The ramifications of this cluster of developments, both intellectual and practical, have been enormous. One the practical side, the use of DNA evidence in criminal investigation (or in exonerating the wrongly convicted), is now routine, and the potential for precise, real-time genomic identification (and surveillance) is being realized at a startling pace. While gene therapies are still in their infancy, the potential they offer is tantalizing, and ‘genomic medicine’ is growing rapidly. Pharmaceutical companies now request DNA samples from individual experimental subjects in clinical trials in order to correlate drug efficacy with aspects of their genomes. And, perhaps most important of all, the public health aspects of gene sequencing and mapping are stunning: the genome of the SARS-2 Coronavirus that causes Covid-19 was sequenced by the end of February 2020, within weeks of the realization that it could pose a serious public health threat, and whole-genome analysis of virus samples from around the world, over time, have enabled public health experts to map its spread and the emergence of variants in ways that would have been unthinkable even a decade ago. The unique aspects of the virus that make it so infectious were identified with startling speed, and work on an entirely new mode of vaccine development began, leading to the development, testing, and mass production of a new class of vaccines (mRNA vaccines) of remarkable efficacy, in unbelievably short time—less than a year from identification of the virus to approval and wide use. It is hard to overstate how amazing this novel form of vaccine development has been, and how large its potential is for future vaccines.

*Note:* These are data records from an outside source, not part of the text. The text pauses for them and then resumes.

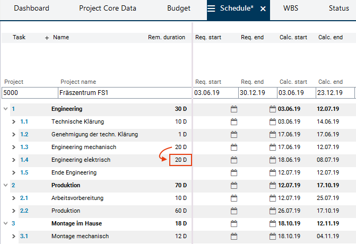The image size is (356, 244).
Task: Open Req. start calendar for Technische Klärung
Action: pyautogui.click(x=234, y=121)
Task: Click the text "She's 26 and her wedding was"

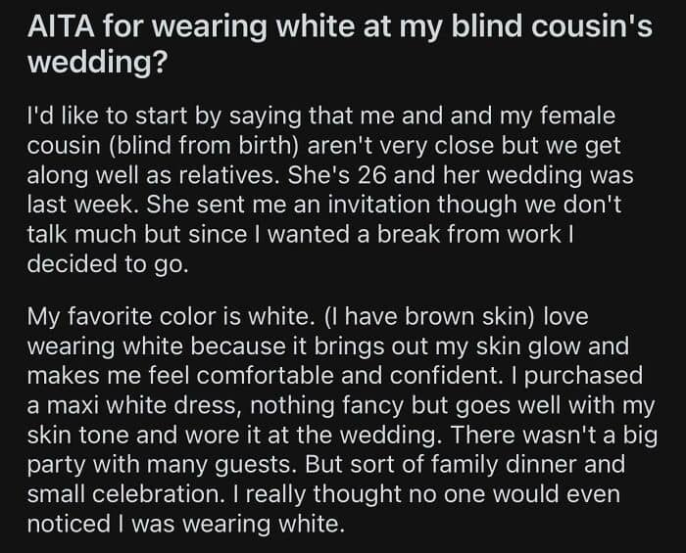Action: (x=461, y=175)
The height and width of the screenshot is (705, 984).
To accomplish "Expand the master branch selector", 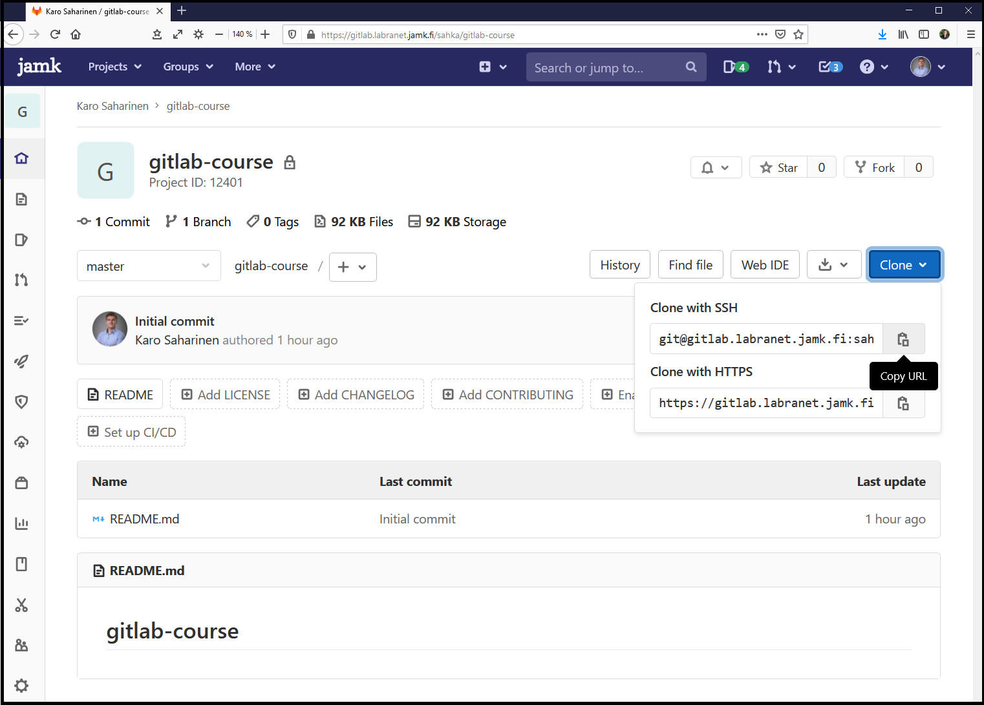I will pyautogui.click(x=149, y=266).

On the intellectual/cultural side, the collection of techniques for manipulating and mapping genetic material is challenging longstanding ideas about what is natural and about what makes us human. Organic, living things now can be plausibly described as technologies, and that’s an unsettling thing. Aspects of our individual biological identities that once were ‘givens’ are increasingly becoming choices, with implications we are just beginning to see. In addition, these same techniques are being deployed to reconstruct our understanding of evolutionary history, including our own evolution and dispersal across the globe, and perhaps nothing is more significant than changing how we understand ourselves and our history.

Jon Agar

Professor, Science and Technology Studies, University College London, who researches the history of modern science and technology

My answer would be PCR—Polymerase Chain Reaction. Invented by Kary Mullis at the Cetus Corporation in California in 1985, it’s as important to modern genetics and molecular biology as the triode and the transistor to modern electronics. Indeed it has the same role: it’s an amplifier. DNA can be multiplied. It’s a DNA photocopier. Without it, especially once automated, much modern genetics would be extremely time-consuming, laborious handcraft, insanely expensive, and many of its applications would not be feasible. It enables sequencing and genetic fingerprinting, and we have it to thank for COVID tests and vaccine development. Plus, you can turn it into a fantastic song by adapting the lyrics to Sleaford Mods’ “TCR.” Singalong now: P! C! R! Polymerase! Chain! Reaction!